#### 요구 사항
A - 인용 본문에 따르면 3x3 Conv(S=1, P=1)를 세 개 쌓은 것은 어떤 Conv 하나와 Effective Receptive field가 같습니까?
B - 인용 본문에서 "x = x.view(x.size(0), -1)"부터 "model = VGG(base_dim=16).to(device)"까지 포함하여 그대로 다시 입력하세요.
C - 인용 본문의 직관적 Code(VGG16 model)에서 VGG 클래스의 self.feature에 들어간 블록 호출을 인자까지 포함해 순서대로 모두 나열하세요.

#### 인용 본문
Why Small filter (3x3)❓

① Stack of three 3x3 Conv(S=1, P=1) : Same Effective Receptive field as one 7x7 Conv

Input data에서 멀리 떨어져 있는 정보가 Conv 거치면서 이웃 pixel로 정보 연쇄적 이동

→ layer 깊어질수록 사용되는 이웃 pixel 정보 많아짐 (Receptive field 증가) & Local + Global 정보 모두 사용 가능

② Fewer parameters → More layers (Deeper) → More ReLUs → More Nonlinearities

3x(3x3xC^2) < 7x7xC^2 (3x3+R)x3 > 7x7+R

(1) 직관적 Code (VGG16 model)

# Basic Blocks
def conv_2_block(in_dim,out_dim):
    model = nn.Sequential(
        nn.Conv2d(in_dim,out_dim,kernel_size=3,padding=1),
        nn.ReLU(),
        nn.Conv2d(out_dim,out_dim,kernel_size=3,padding=1),
        nn.ReLU(),
        nn.MaxPool2d(2,2)
    )
    return model

def conv_3_block(in_dim,out_dim):
    model = nn.Sequential(
        nn.Conv2d(in_dim,out_dim,kernel_size=3,padding=1),
        nn.ReLU(),
        nn.Conv2d(out_dim,out_dim,kernel_size=3,padding=1),
        nn.ReLU(),
        nn.Conv2d(out_dim,out_dim,kernel_size=3,padding=1),
        nn.ReLU(),
        nn.MaxPool2d(2,2)
    )
    return model

# VGG Model
class VGG(nn.Module):
    def __init__(self, base_dim, num_classes=2):
        super(VGG, self).__init__()
        self.feature = nn.Sequential(
            conv_2_block(3,base_dim),
            conv_2_block(base_dim,2*base_dim),
            conv_3_block(2*base_dim,4*base_dim),
            conv_3_block(4*base_dim,8*base_dim),
            conv_3_block(8*base_dim,8*base_dim),            
        )
        self.fc_layer = nn.Sequential(
            nn.Linear(8*base_dim * 7 * 7, 100),
            nn.ReLU(True),
            nn.Linear(100, 20),
            nn.ReLU(True),
            #nn.Dropout(),
            nn.Linear(20, num_classes),
        )

    def forward(self, x):
        x = self.feature(x)
        x = x.view(x.size(0), -1)
        x = self.fc_layer(x)
        return x
        
# Loss function and Optimizer        
device = torch.device("cuda:0" if torch.cuda.is_available() else "cpu")
model = VGG(base_dim=16).to(device)
loss_func = nn.CrossEntropyLoss()
optimizer = torch.optim.Adam(model.parameters(), lr=learning_rate)

# Train
for i in range(num_epoch):
    for j,[image,label] in enumerate(train_loader):
        x = image.to(device)
        y_= label.to(device)
        
        optimizer.zero_grad()
        output = model.forward(x)
        loss = loss_func(output,y_)
        loss.backward()
        optimizer.step()

    if i % 10 ==0:
        print(loss)

(2) 효율적 Code (All VGG models)

class VGG(nn.Module):
    def __init__(self, features, num_classes=1000, init_weights=True, dropout=0.5):
        super(VGG, self).__init__()

#### 표시된 정보

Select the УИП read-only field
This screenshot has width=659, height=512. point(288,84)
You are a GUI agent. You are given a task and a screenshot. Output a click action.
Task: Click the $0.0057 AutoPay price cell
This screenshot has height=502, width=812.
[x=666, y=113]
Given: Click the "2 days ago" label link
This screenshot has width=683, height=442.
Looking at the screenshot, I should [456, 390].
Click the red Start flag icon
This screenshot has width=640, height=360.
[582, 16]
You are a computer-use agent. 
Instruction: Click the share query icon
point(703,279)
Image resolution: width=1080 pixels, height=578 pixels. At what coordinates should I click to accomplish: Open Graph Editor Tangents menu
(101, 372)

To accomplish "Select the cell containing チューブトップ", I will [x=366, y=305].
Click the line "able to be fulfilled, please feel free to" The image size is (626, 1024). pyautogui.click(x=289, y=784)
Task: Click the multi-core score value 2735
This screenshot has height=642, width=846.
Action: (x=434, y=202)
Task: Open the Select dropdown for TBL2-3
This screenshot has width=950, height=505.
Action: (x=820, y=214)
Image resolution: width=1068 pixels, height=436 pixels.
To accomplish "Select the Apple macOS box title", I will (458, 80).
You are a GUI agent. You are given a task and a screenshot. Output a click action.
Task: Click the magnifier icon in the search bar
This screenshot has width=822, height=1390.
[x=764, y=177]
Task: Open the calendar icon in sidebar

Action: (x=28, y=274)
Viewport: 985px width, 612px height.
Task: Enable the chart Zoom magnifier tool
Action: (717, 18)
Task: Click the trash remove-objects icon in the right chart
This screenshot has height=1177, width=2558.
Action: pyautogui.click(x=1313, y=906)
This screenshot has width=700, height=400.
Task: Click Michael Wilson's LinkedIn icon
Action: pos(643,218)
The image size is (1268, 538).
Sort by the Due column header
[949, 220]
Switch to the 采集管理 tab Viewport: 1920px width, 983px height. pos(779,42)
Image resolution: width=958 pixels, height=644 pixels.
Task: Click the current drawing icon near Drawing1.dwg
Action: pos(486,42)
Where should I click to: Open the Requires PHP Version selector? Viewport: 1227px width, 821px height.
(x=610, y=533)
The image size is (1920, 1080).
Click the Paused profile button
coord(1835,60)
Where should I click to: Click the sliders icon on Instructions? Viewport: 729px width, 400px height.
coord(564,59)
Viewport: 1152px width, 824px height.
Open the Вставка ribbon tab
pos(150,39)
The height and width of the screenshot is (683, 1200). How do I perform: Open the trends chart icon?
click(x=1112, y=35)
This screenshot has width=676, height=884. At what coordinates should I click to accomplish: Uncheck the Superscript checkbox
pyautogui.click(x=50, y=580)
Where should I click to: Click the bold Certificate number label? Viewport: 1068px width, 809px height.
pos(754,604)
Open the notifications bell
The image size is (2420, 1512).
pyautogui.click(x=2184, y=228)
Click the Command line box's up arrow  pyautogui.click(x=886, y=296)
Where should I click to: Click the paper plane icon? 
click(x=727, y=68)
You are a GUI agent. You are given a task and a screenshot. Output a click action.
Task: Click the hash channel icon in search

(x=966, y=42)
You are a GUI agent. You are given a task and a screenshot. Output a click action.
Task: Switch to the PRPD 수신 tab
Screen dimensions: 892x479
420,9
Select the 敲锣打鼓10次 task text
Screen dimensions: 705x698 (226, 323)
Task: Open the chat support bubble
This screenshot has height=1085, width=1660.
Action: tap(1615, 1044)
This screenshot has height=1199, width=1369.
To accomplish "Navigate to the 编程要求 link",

#### 해답 목록
A - 7x7 Conv 하나와 같습니다.

B -
x = x.view(x.size(0), -1)
        x = self.fc_layer(x)
        return x
        
# Loss function and Optimizer        
device = torch.device("cuda:0" if torch.cuda.is_available() else "cpu")
model = VGG(base_dim=16).to(device)

C -
conv_2_block(3,base_dim)
conv_2_block(base_dim,2*base_dim)
conv_3_block(2*base_dim,4*base_dim)
conv_3_block(4*base_dim,8*base_dim)
conv_3_block(8*base_dim,8*base_dim)